Article 4. Invalidity of agreements to relinquish the right to an annual holiday with pay, or to forego such a holiday. The Committee notes that the Bill revising the Labour Code, submitted to the Office in 2010 for comment, contains no provision giving effect to Article 4 of the Convention which stipulates that agreements relinquishing the right to an annual holiday with pay, or foregoing such a holiday, are void. The Committee observes moreover that a provision of this nature is reflected in section 130 of the Code at present in force. It therefore requests the Government to indicate the measures, either taken or envisaged, in order to give full effect to this Article of the Convention.
Article 6. Entitlement to compensation for paid leave upon termination of a contract. The Committee notes that under section 130 of the Labour Code in force, compensation for paid leave may be granted to a worker unable to benefit from annual leave before the termination of the contract. It nevertheless notes that the Bill for revising the Labour Code does not take up this provision. The Committee requests the Government to indicate any measures taken or envisaged to ensure that the Labour Code, in its revised version, will provide for compensation for workers who terminate their employment relationship before having taken leave.
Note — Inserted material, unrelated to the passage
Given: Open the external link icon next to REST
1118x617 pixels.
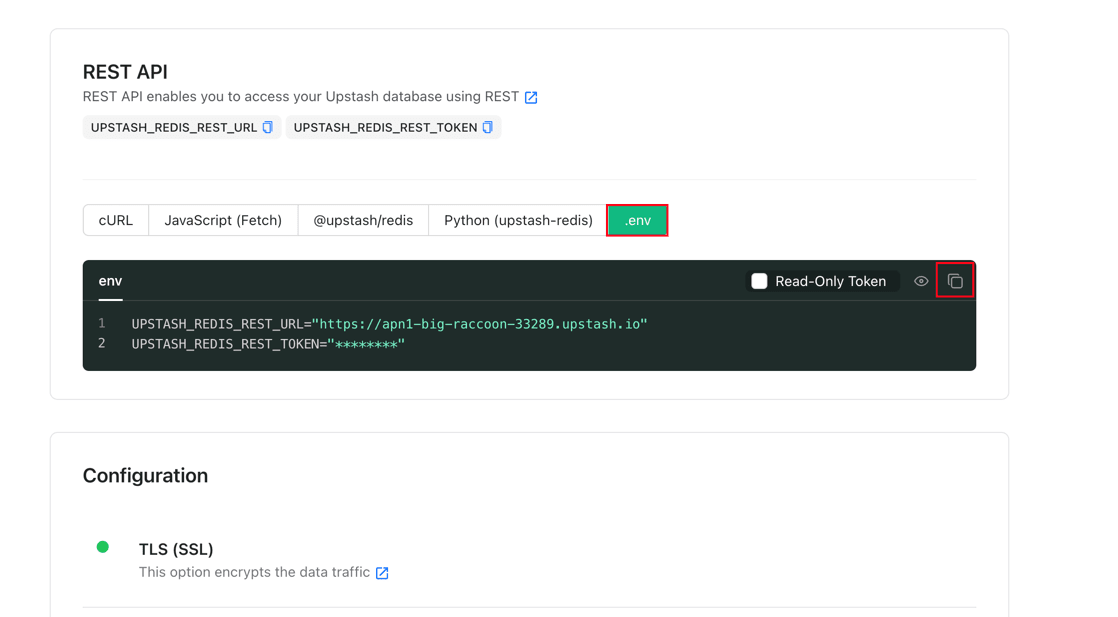Looking at the screenshot, I should (531, 97).
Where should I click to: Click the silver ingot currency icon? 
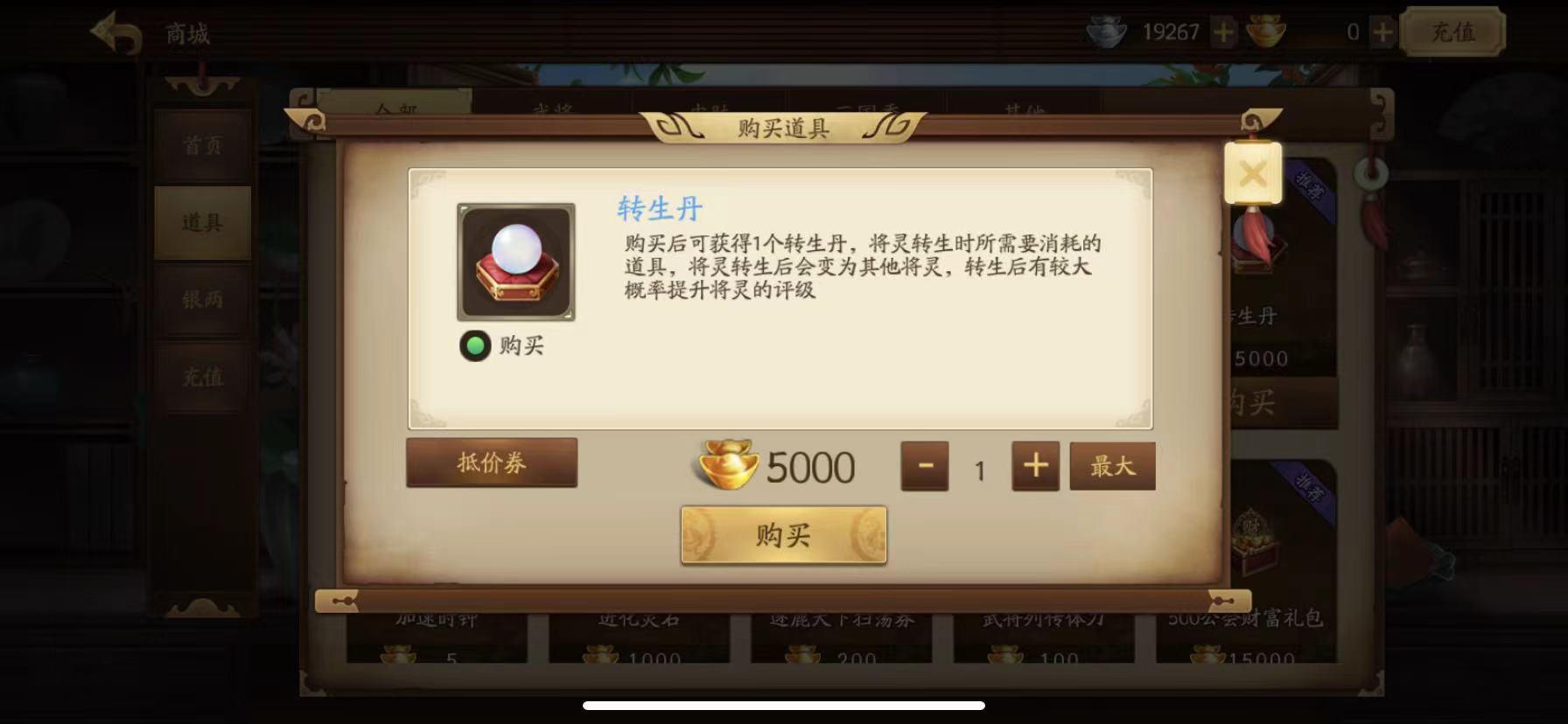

Furthermore, the Committee notes the Government’s statement that it does not consider the ratification of the Holidays with Pay Convention (Revised), 1970 (No. 132), to be a priority. It nevertheless feels bound to recall the decision of the ILO Governing Body, which considered that the Holidays with Pay Convention, 1936 (No. 52), and the Holidays with Pay (Agriculture) Convention, 1952 (No. 101), were obsolete. It invited the States parties to both these Conventions to ratify Convention No. 132 because despite the fact that it is not fully up to date, it remains relevant in certain respects. The Committee requests the Government to keep the Office informed of any decision it might take to ratify Convention No. 132.
Finally, the Committee draws the Government’s attention to the conclusions of the ILO Tripartite Meeting of Experts on Working-Time Arrangements, held in October 2011, according to which the provisions of existing ILO standards relating to daily and weekly hours of work, weekly rest, paid annual leave, part-time and night work, remain relevant in the twenty-first century, and should be promoted in order to facilitate decent work. The Experts also emphasized the importance of working time, its regulation, and organization and management, to: (a) workers and their health and well-being, including opportunities for balancing working and non-work time; (b) the productivity and competitiveness of enterprises; and (c) effective responses to economic and labour market crises.